> _НАД ЧЕМ ПОРАБОТАТЬ_
A. Выпишите все прилагательные, которыми в отрывке о музыкальных релизах и премиях описана премия, какой ей следует быть.
B. Ответьте коротко по отрывку о музыкальных релизах и премиях:
(i) Кому, согласно отрывку, нейросети еще больше усложняют процесс?
(ii) Какую премию отрывок прямо не называет нечестной?
(iii) С какой огромной проблемой сталкиваются при выборе музыки, которая заслуживает внимания?
C. Допишите отрывок о музыкальных релизах и премиях дальше, начиная сразу после его последнего предложения.

> _ФРАГМЕНТ ТЕКСТА_
▼

Кстати говоря, предыдущий вопрос насчет нейросетей. Какими бы они некачественными ни были, они все равно добавляют свою лепту в общем этом океане релизов. Они еще более усложняют процесс музыкантам, которые хотят быть услышанными. Как решить эту проблему? Ответа у меня нет, потому что этот ком будет нарастать.
Назрел вопрос действительно объективной всемирной музыкальной премии, которая была бы по-настоящему со всех сторон честной. Я не говорю о том, что «Грэмми» не честная премия. Там на самом деле это голосование намного более честное, чем любое, в котором можно нагонять фан-базу свою, за счет определенного пиар-давления увеличивать результат.
Но все равно эта премия по большому счету себя изжила как объективная и отражающая ситуацию во всем мире. Наверное, вот этого не хватает. Создания какой-то целостной прозрачной системы, которая позволяла бы объективно выбирать ту музыку, которая действительно заслуживает внимания. Но здесь мы, опять же, сталкиваемся с огромной проблемой — это прослушивание гигантского количества материала.

▲

> _ИСХОДНЫЕ МАТЕРИАЛЫ_
▼

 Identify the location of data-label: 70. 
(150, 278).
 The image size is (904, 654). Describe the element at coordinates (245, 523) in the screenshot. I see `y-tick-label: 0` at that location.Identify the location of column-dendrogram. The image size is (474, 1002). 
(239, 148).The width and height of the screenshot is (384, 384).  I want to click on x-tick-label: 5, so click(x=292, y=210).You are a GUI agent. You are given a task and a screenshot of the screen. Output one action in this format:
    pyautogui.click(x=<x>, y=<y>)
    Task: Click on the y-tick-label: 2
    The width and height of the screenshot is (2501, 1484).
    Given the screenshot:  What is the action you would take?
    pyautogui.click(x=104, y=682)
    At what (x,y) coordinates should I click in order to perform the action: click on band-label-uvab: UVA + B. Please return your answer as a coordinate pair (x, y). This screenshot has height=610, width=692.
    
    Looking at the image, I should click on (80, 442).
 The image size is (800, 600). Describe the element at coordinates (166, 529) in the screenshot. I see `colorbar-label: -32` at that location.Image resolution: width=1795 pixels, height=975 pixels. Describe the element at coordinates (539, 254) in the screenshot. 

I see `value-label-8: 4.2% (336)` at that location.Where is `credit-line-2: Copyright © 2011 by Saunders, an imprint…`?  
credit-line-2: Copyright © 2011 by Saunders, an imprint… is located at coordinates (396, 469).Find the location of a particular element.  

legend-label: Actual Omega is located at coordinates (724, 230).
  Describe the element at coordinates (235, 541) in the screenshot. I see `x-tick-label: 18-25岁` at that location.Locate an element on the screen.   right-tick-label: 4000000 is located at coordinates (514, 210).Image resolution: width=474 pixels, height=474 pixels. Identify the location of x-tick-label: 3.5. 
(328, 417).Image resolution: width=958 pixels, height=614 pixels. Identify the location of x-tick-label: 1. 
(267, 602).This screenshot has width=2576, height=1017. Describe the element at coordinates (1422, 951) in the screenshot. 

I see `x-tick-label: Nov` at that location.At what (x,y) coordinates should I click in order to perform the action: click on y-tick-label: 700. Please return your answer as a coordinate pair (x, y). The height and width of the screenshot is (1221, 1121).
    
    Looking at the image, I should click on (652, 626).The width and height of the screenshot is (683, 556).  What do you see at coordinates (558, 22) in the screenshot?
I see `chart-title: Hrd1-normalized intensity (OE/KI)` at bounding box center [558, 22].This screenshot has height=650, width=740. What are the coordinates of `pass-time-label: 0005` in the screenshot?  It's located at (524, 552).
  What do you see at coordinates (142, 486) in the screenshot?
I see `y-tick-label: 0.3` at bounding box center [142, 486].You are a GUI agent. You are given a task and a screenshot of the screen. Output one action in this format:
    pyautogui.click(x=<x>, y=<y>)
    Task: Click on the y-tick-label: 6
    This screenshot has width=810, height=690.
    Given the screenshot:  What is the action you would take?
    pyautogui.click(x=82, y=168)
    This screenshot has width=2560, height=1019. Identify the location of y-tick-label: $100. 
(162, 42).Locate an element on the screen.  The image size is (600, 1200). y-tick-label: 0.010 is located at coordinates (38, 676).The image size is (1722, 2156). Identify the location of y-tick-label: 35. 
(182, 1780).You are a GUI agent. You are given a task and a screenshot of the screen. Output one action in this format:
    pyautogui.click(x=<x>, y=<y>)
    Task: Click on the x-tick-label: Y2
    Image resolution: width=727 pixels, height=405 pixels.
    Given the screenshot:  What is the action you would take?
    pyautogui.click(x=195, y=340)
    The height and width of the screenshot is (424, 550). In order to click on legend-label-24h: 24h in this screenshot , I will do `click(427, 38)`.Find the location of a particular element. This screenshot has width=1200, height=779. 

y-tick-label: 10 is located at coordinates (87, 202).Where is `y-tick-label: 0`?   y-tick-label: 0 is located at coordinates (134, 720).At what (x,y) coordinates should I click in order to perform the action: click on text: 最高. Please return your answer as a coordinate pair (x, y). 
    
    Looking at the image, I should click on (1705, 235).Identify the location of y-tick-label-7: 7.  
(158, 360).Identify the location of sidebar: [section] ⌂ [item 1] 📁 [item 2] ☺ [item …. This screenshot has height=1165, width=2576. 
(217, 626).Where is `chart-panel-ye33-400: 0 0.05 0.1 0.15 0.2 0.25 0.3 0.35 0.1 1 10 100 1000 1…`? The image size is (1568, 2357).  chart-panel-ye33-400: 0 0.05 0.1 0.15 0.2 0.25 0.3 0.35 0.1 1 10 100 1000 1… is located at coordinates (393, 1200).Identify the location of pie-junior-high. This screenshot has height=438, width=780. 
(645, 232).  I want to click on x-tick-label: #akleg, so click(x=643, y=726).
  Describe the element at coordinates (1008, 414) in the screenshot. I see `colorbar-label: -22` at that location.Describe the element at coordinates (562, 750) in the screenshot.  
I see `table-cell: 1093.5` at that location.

▲

> _ОТВЕТЫ ПО ПОРЯДКУ_
A. объективной, всемирной, музыкальной, честной

B.
(i) Музыкантам, которые хотят быть услышанными.
(ii) «Грэмми».
(iii) С прослушиванием гигантского количества материала.

C.
Вертикальные видео — один из главных способов продвижения музыки сейчас. Из-за этого как будто бы треки сильно упрощаются. Как вы оцениваете эту тенденцию? Может ли это в итоге погубить музыку?
Давно уже есть тенденция к упрощению звучания, когда люди слушают через телефон. Вся цепочка продюсерская, микс-инженеров, мастеринг-инженеров работает в дорогостоящих студиях, для того чтобы получить какой-то потрясающий звук. А в итоге это все обыватель слушает через телефон или в лучшем случае через какие-то плохие наушники.
TikTok в принципе усиливает внимание к определенному отрезку, который должен звучать на телефоне хорошо. Это создает определенный музыкальный тренд, то есть определенный срез музыки, которая стремится таким образом выделяться. И в общем-то наш альбом, Midnight Journey, это не исключение. Он как раз и сделан для того, чтобы хорошо восприниматься на мобильных устройствах в том числе. Хотя в принципе я рекомендую прослушивать его с максимально качественным звуком. В хороших наушниках или через хорошую акустику.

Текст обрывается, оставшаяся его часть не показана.